- _Problem to work on_
Convert the items from the line containing "МИР СЕРГЕЕВ (411, 349)" through the line containing "GrammarNazi (342, 379)" into a Markdown table with the columns No. and Line. Put each line in its own numbered row and omit any blank lines.

- _Records for processing_

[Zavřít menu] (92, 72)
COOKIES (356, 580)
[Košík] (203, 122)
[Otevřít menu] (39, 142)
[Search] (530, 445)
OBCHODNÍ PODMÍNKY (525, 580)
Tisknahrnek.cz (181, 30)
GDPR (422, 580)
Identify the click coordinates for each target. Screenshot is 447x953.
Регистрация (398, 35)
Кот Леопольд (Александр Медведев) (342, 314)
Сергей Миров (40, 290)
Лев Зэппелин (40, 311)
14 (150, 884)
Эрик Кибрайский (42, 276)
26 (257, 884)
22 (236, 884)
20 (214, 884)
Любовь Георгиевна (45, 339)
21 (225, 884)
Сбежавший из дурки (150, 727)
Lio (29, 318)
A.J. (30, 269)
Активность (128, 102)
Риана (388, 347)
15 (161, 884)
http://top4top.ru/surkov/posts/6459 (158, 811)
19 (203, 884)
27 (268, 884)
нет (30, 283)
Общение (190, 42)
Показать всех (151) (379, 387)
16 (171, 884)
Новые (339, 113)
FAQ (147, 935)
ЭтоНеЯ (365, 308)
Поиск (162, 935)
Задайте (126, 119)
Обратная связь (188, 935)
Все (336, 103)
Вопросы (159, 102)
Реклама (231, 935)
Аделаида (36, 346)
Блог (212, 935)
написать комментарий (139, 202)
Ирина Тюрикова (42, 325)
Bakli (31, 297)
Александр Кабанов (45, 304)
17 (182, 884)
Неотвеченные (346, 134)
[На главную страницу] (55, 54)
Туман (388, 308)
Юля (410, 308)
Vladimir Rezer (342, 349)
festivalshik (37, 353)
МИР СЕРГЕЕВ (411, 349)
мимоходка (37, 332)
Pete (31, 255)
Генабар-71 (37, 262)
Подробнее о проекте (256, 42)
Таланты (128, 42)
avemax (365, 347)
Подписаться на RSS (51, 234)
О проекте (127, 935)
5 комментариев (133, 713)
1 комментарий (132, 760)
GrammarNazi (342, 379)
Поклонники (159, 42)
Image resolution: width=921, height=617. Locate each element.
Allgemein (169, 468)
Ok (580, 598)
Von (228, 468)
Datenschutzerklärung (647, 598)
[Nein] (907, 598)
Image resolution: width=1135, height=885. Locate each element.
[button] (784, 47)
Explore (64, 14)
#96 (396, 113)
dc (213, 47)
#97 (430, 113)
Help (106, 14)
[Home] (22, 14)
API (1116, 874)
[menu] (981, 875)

- _Output for this exercise_
| No. | Line |
|---|---|
| 1 | МИР СЕРГЕЕВ (411, 349) |
| 2 | мимоходка (37, 332) |
| 3 | Pete (31, 255) |
| 4 | Генабар-71 (37, 262) |
| 5 | Подробнее о проекте (256, 42) |
| 6 | Таланты (128, 42) |
| 7 | avemax (365, 347) |
| 8 | Подписаться на RSS (51, 234) |
| 9 | О проекте (127, 935) |
| 10 | 5 комментариев (133, 713) |
| 11 | 1 комментарий (132, 760) |
| 12 | GrammarNazi (342, 379) |